Across the United States, there are many communities that rely on oil, a non-renewable resource with devastating climate impacts and well-documented health hazards, to keep their economic systems functioning. The tax revenues generated from oil and natural gas continue to outweigh all the emerging renewable energy sources being used in terms of short-term gains. And for regions like Kern County, which was born because of oil, getting rid of it could mean giving up everything. In 2020, oil and gas generate 25 percent of the county’s property tax revenue, nearly $200 million. In an area where poverty and crime rates are already on the rise, local officials fiercely denounced California’s regulations in interviews because they believe the restrictions could make the situation worse.

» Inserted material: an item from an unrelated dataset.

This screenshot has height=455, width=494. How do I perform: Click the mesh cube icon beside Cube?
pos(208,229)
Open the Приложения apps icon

Places facing similar resource woes are not limited to California. Reliance on traditional energy resources as a source of job security and stable tax revenue is one of the most important reasons people vote for Republicans in energy-rich areas, because the Republicans consistently oppose renewable energy developments and economic transformations that could replace oil and gas. There are regions that will make great efforts for energy and economic transformation, such as New York State, which has funded local facilities to redevelop entire industries in some areas through subsidies handed out by the state legislature.

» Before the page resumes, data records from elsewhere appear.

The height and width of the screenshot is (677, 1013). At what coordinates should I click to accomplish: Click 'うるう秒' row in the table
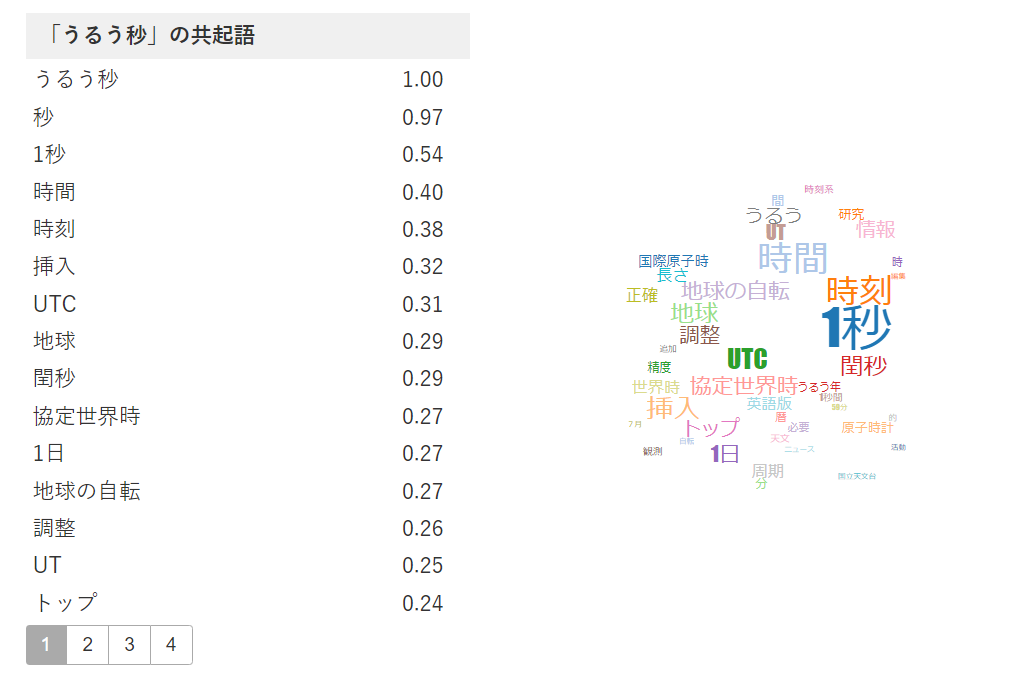point(76,79)
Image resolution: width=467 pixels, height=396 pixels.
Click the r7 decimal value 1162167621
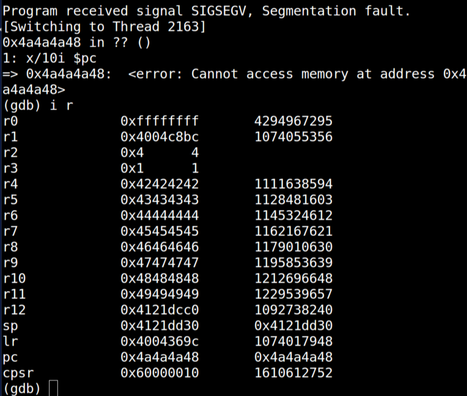point(294,231)
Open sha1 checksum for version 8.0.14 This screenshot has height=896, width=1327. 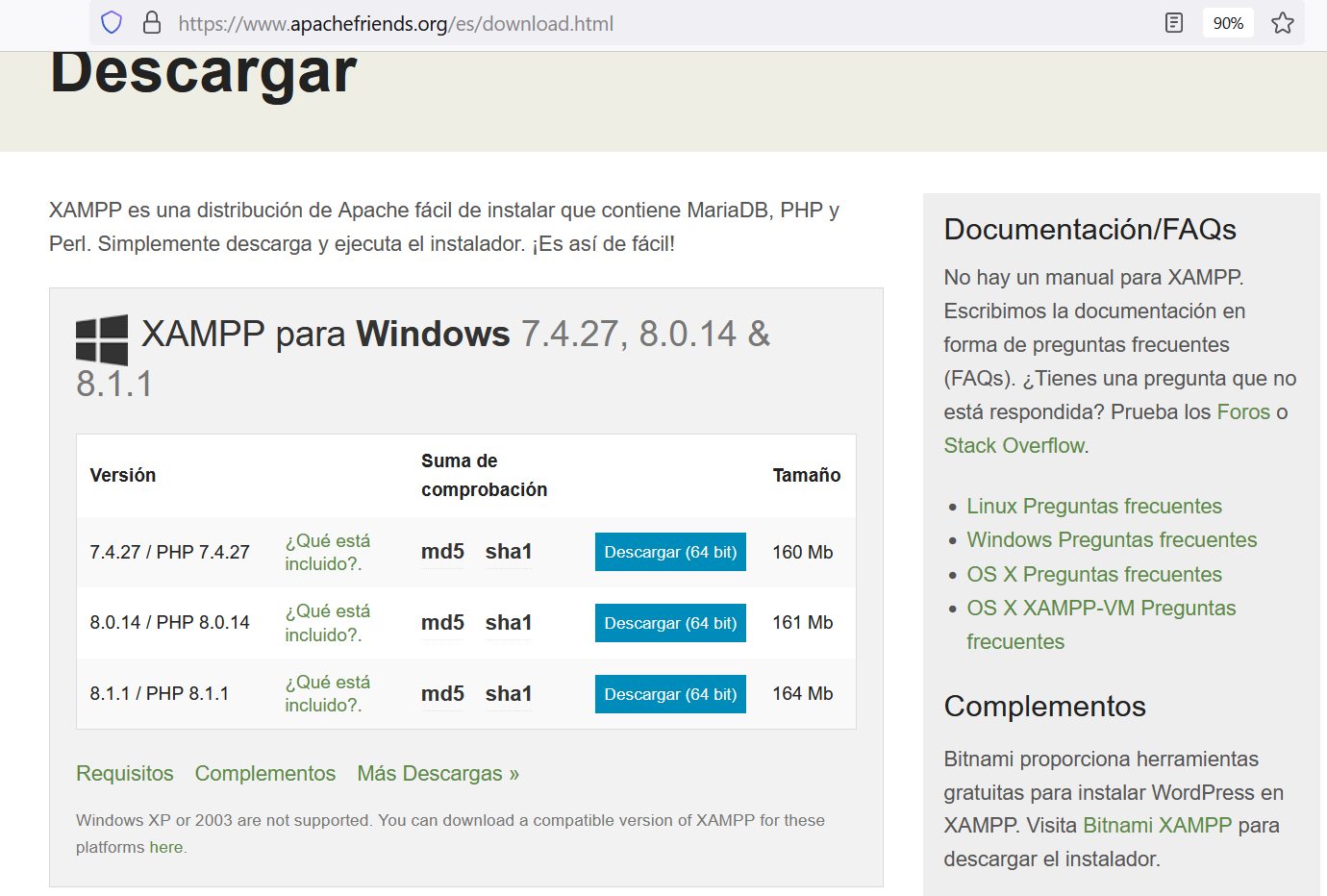(509, 623)
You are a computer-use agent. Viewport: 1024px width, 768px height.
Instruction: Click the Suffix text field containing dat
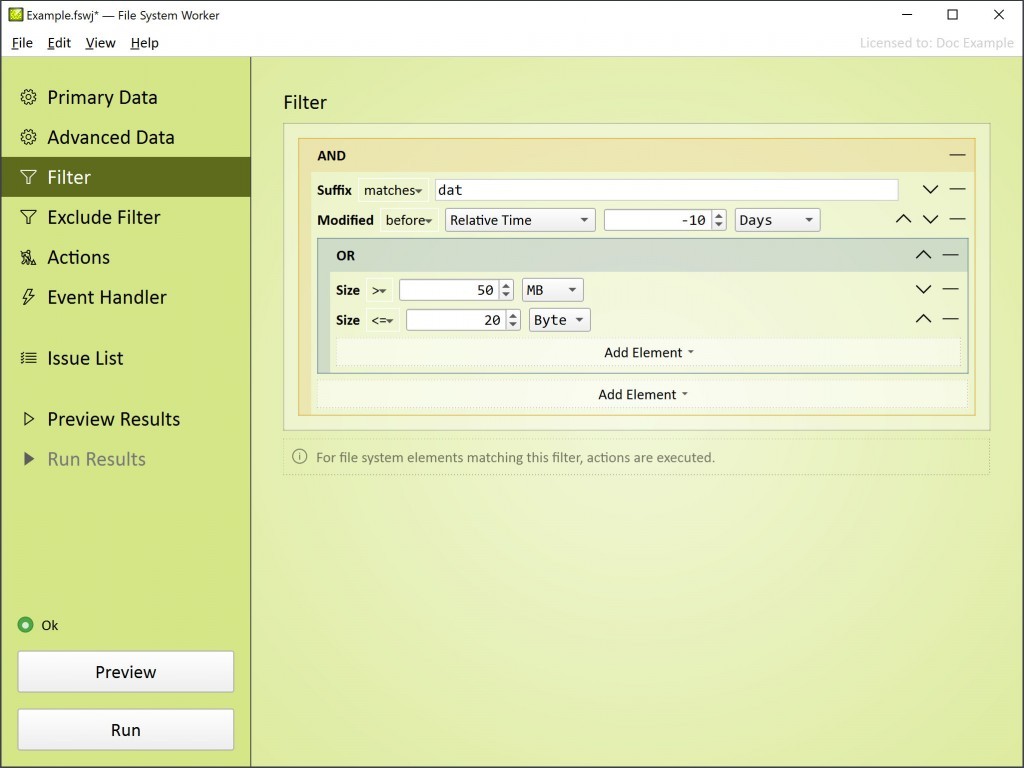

This cannot be accomplished on the same scale and at the same pace that California wants to phase out fossil fuels unless Congress and the White House consistently fund these activities. Kern County, for example, is actually the largest producer of solar and wind energy as well, but the lack of tax revenue and subsidies continues to make people hesitant to make the transition.

What is the next step?

There is no one-size-fits-all solution to this pathological dependence on harmful non-renewable energy sources. The political power of the fossil fuel industry remains incredibly strong, not just in California, but throughout the United States.

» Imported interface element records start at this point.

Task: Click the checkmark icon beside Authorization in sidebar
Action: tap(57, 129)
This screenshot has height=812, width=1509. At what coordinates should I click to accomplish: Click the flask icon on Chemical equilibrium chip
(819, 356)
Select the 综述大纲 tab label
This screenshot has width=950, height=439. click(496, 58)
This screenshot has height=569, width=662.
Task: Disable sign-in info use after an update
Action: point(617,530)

Their lobbying was the driving force behind the Supreme Court’s West Virginia v. EPA decision in July, which severely limited the scope and power of the EPA to regulate pollution. The six conservative justices who supported the decision gave reasons behind the ruling that were largely based on hypothetical situations of excessive enforcement rather than objectively existing facts. Before Newsom signed the law limiting the distance from oil wells to homes, interests representing the oil industry spent millions of dollars lobbying state Senate politicians to defeat the proposal.

For Arvin’s residents, their seemingly small voice is making a difference little by little. Year after year, residents of this poor little town protested their plight with the assistance of legal aid and environmental agencies. When Kern County allowed more drilling based on a false report, lobbied by oil companies, a local committee in Arvin sued the county, arguing that the report ignored water supply pollution, air pollution, farmland degradation and noise problems, and the court eventually ruled in its favor. Arvin’s local government later enacted an ordinance that expanded the distance between the wells and sensitive lands. In 2022, the California Bureau of Land Management announced a temporary moratorium on new oil and gas leases on public lands in central California until the federal government completes an environmental and public health assessment of the area.

Efforts from communities remain the most effective form of resistance to force political forces to cave on these issues. For their policies to truly help the people of the state and serve as a model for other states to follow, California’s state legislature must listen to the voices of ordinary people, such as those who live in Arvin, rather than the easily accessible oil industry lobbyists who, of course, will do everything they can to call for opposition to the current trend. California’s government should remain sober as opposed to being complacent and boasting about itself. What local lawmakers should do now, is to think about how to mitigate the serious environmental damage and community health crisis the dependence on oil had already inflicted.